The location of the approximate gate f' is called the *source* of this approximation and the corresponding VIDs are called **Erroneous Input Vectors at Source (EIVS)**. Note that since the error effects of EIVS are not always propagated to the POs, we should *not* estimate the error rate as  $\frac{|EIVS|}{|GV|} = \frac{|\{28,55,69,21,23,29\}|}{|IOI|} = 6\%$ , which could be overestimated.

2) Part II: In a global view, the EIVS have considered the influence from the transitive fanin cone of the source. Next, we also need to consider the error effect propagation to the transitive fanout cone of the source. However, if we use the POs as the observation points for checking whether the error effect is propagated out or not, the computation efforts would be large. To balance the computation efforts and the accuracy, we propose a method named *limited-level error simulation*. Before introducing this method, we define a term.

L-Boundary LTGs: Given a source, and a user-defined parameter L, the LTGs in the transitive fanout cone of the source satisfying one of the following conditions are called L-Boundary LTGs.

(1) The shortest level from source to the LTGs is equal to L.(2) The shortest level from source to the LTGs is less than L, but the LTGs are POs.

The limited-level error simulation is composed of three steps: (1) Search L-Boundary LTGs in a Breadth First Search



Fig. 6. (a) The erroneous status after propagating EIVS of f'. (b) The EIVB of an approximate operation on f'.



Fig. 7. (a) An original LTG. (b) The approximate LTG. (c) Local information at the source.

manner. (2) Propagate the error effect in EIVS from the source to the L-Boundary LTGs.
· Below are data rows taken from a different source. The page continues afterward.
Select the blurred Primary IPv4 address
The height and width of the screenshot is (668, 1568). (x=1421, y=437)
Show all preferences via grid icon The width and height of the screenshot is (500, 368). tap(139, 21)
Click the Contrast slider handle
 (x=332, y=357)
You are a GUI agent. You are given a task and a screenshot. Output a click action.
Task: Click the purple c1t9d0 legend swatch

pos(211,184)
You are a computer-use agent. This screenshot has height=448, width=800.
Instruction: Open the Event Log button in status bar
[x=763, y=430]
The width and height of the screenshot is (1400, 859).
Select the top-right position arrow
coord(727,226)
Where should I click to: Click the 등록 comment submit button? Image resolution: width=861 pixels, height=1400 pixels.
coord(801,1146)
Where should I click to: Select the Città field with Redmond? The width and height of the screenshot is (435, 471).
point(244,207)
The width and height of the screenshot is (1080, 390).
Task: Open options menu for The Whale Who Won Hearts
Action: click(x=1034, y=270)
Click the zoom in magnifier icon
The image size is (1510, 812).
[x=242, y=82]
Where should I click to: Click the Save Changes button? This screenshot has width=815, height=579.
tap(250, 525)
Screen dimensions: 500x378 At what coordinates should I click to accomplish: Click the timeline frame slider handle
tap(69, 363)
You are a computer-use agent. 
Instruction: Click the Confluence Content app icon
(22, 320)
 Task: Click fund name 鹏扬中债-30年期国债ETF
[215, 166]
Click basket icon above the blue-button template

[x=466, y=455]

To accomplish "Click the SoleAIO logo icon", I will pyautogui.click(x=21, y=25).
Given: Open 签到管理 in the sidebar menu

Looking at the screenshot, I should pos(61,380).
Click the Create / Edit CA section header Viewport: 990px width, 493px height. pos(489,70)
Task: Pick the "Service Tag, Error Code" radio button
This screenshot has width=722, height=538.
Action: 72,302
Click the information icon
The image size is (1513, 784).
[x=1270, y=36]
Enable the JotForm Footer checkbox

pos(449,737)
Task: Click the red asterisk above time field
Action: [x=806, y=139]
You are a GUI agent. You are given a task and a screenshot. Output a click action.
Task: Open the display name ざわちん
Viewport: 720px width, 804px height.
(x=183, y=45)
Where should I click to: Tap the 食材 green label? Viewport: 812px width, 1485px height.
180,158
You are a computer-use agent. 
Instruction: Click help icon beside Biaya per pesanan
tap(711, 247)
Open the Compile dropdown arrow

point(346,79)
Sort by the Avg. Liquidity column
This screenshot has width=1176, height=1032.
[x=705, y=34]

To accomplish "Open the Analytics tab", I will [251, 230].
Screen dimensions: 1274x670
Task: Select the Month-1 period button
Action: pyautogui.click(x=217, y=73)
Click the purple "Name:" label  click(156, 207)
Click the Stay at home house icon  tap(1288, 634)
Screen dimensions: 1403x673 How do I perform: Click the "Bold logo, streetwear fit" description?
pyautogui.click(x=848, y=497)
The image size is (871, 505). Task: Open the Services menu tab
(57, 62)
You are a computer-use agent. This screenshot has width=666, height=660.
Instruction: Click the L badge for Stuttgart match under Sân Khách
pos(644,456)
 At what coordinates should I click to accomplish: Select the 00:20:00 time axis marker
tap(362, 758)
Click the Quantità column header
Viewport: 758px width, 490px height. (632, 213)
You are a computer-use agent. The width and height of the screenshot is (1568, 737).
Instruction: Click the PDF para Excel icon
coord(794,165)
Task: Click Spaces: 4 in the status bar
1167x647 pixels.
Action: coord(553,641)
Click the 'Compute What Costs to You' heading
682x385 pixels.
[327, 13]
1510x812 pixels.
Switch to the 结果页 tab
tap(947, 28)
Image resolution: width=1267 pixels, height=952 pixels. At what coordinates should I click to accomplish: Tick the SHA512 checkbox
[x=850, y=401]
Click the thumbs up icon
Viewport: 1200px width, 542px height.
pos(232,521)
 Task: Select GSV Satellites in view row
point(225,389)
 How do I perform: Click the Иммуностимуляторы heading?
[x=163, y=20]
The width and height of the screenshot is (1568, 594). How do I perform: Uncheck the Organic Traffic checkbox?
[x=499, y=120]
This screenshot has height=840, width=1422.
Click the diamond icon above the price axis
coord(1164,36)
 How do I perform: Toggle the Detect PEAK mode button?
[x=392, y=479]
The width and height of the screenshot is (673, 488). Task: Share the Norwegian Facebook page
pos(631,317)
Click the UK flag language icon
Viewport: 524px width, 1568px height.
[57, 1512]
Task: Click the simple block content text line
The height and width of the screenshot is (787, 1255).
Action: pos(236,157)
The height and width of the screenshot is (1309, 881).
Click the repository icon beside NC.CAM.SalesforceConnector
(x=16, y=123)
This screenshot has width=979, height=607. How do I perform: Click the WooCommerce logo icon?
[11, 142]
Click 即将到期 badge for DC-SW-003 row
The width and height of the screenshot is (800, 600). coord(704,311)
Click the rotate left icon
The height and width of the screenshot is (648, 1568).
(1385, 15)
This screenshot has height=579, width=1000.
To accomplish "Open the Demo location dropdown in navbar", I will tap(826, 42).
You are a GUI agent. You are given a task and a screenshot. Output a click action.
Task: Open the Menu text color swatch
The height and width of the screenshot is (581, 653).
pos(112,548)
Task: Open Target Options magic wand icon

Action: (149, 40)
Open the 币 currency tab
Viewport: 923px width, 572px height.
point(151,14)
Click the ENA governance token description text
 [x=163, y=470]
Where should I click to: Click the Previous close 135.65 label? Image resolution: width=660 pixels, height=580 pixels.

The remaining erroneous vectors are called **Erroneous Input Vectors at Boundary (EIVB)**. (3) Estimate the error rate by EQ(4)

$$EstimatedErrorRate = \frac{|EIVO^{(i-1)} \cup EIVB|}{|GV|}$$
 (4)

where  $EIVO^{(i-1)}$  is the EIVO from the last iteration.

For example in Fig. 6(a), the source is f', and we assume that L is set 2 in this example. L-Boundary LTGs are s, u, and r, where r is a PO. Each L-Boundary LTG has its VID. According to Fig. 6(a), we obtain the EIVB =  $\{21, 23, 29, 55\}$ , which is obtained by the union of VID in the L-Boundary LTGs s, u, and r. This result is listed in Fig. 6(b) and also demonstrates that the error effects of some EIVS are blocked. Finally, the error rate is estimated by EQ(4) as  $\frac{|\emptyset \cup \{21,23,29,55\}|}{100} = \frac{4}{100} = 4\%$ .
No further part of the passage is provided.